Business intelligence norms are evolving across the retail industry, and leading retailers are prioritizing analytics initiatives as a result. More retail and consumer-goods companies are opening up their data to executives and front-line employees. As a result, the call for faster, simpler, and mobile-friendly tools is growing.
"The enterprise will pair these virtual reality cases with embedded data analytics to optimize revenue and profitably"
Here are six trends in retail and consumer-goods analytics we will see this year.
1. Advanced Analytics Is No Longer Just for Analysts
With the self-service boom, non-analysts throughout retail organizations are becoming increasingly data-savvy. Store managers and bookkeepers alike are digging deeper into data, thanks to interactive visualizations that allow them to ask and answer their own questions at the speed of thought.
Most big-box vendors are also leveraging advanced predictive analysis to allocate labor during peak times and provide quality customer care. Advanced analytics functions such as clustering and outlier detection help store employees make data-driven decisions. The resulting insights empower employees to choose the most efficient store layout, enhance the shopping experience, and, ultimately, increase the bottom line.
2. Mobile Analytics Is Fully Realized
For retailers, finding actionable insights in the field with a mobile device is no longer just a pipe dream. Instead of interfacing via legacy business intelligence systems, modern mobile analytics lives at the core of decision-making for major brick-and-mortar stores and their distribution centers.

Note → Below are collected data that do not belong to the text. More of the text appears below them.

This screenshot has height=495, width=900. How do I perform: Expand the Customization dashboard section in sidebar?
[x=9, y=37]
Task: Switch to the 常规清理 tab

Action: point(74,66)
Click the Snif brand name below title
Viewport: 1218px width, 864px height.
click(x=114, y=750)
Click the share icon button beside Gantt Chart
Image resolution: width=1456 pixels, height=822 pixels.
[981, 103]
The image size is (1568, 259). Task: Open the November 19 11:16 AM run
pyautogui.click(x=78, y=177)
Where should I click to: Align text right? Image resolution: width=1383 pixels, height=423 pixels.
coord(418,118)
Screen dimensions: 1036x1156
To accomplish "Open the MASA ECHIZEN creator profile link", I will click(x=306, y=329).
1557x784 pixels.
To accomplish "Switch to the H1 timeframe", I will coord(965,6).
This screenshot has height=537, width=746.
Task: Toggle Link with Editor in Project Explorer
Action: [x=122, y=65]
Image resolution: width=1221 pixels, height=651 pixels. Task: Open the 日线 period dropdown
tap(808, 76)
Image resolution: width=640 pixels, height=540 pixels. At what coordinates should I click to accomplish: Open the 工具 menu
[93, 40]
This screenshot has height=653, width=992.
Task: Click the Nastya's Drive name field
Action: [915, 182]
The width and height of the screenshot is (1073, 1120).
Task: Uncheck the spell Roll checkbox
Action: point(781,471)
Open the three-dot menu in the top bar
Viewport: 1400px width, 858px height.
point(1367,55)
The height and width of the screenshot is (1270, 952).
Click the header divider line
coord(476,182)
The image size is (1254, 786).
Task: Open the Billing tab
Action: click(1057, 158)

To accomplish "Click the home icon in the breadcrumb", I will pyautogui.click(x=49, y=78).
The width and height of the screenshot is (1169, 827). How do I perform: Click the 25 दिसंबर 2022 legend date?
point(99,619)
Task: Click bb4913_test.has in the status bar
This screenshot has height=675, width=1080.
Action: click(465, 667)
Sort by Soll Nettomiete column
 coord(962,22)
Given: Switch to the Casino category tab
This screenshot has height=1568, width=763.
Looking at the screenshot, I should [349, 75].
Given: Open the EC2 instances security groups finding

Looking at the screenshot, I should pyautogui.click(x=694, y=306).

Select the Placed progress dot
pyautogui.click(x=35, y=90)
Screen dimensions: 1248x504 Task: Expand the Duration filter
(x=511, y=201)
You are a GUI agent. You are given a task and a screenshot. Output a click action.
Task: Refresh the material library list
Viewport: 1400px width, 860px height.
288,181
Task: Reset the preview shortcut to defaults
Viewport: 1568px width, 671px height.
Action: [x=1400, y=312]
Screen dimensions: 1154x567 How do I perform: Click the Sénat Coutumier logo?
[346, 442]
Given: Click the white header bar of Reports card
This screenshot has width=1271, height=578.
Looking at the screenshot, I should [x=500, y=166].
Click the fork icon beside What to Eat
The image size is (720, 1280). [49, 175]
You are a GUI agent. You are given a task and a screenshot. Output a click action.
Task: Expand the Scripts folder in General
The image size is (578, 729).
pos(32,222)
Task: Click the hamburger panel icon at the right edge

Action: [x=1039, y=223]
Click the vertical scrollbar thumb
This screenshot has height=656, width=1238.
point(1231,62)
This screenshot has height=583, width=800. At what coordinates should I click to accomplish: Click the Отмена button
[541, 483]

More than ever, retailers are leveraging their in-store Wi-Fi investments to empower cashiers and distribution associates with analytics in hand. Working with live mobile data on tablets on a daily or even hourly basis is the new normal. Merchants, regional managers, loss-prevention associates, and even vendors have all ditched their stacks of spreadsheets to instead collaborate using interactive visualizations on their mobile devices. This model enables them to make on-the-fly decisions about inventory, omnichannel supply chain, and operational efficiency.
3. The Internet of Things Starts to Improve Data Accuracy
This year, an influx of beacons, Wi-Fi based sensors, and Radio Frequency Identification (RFID) tags will help track items throughout the supply chain and improve accuracy for in-store inventory levels.
To entice purchases, companies are exposing live IoT data about product counts both in-store and online. They are sharing the exact location of the product, down to the isle and bin at a specific store. Major brick-and-mortar stores are also utilizing improved IoT data to understand shopper behavior. Mobile data helps retailers see which in-store marketing techniques work best, and which walking pathways shoppers use the most. Marketing teams then use this information to determine which visual breadcrumbs and shopping routes result in increased sales, and can use this data to market digitally to customers.
4. Omnichannel Data Integration Gets Exciting
Successful retailers must be able to see and understand, in one holistic view, commerce-channel data, supply-chain data, and customer data. This is the promise of omnichannel.
Working across different channels and data sources can seem tedious and even impossible. In 2017, we’ll see many new players in the data integration space. With the rise of sophisticated tools and the addition of new data sources, companies will stop trying to gather every byte of data in the same place. Retailers will connect to data sets where they live. They will combine, blend, or join other data sets with more agile tools and methods.
By analyzing the trends with data from multiple sources, the team can set operational and promotional strategies, and continue to improve efficiency and performance.
5. Robots Bring Big Opportunities to Retail Data
For years, major retailers have employed robotics in distribution centers, but in 2017 robots will take center stage as part of the in-store experience. We will see machines, robots, and artificial intelligence begin to help retailers with routine tasks such as taking physical inventory, offering promotions, and even taking surveys and orders. These robots will begin to serve as new data touchpoints, gathering vital information about customer behaviors and interactions that companies can eventually leverage for insights.
Retailers will continue to work to extend loyalty way past point of purchase, and customer-service data gathered from robots will be one of the differentiating factors between success and failure. As social robots encourage customers to interact, they will offer additional value such as advice, recommendations, reviews, and real-time information, creating a more authentic relationship between shoppers and retailers.
6. Augmented and Virtual Reality Add More to Insight to Retailer Analytics
Ever wonder what a new couch would look like in your living room? In 2017, customers will be able to harness Augmented Reality (AR) and Virtual Reality (VR) to imagine potential purchases in their own lives. Taking guesswork out of a purchase cycle will likely improve sales, increase customer satisfaction rates, and minimize costly returns. Adding analytics to the mix, retailers can use data to provide customers with real-time inventory, visualized on store location maps, to show where products currently exist in-store.
Merchandisers will also leverage AR and VR to visualize in-store scenarios. For example, instead of spending hours and dollars physically creating product plans for shelves and store layouts, retailers will review various arrangements and alternates via VR.
The enterprise will pair these VR cases with embedded data analytics to optimize revenue and profit. Retailers will go through mock trials of stocking shelves with virtual products, and also use data to predict the outcome of each scenario.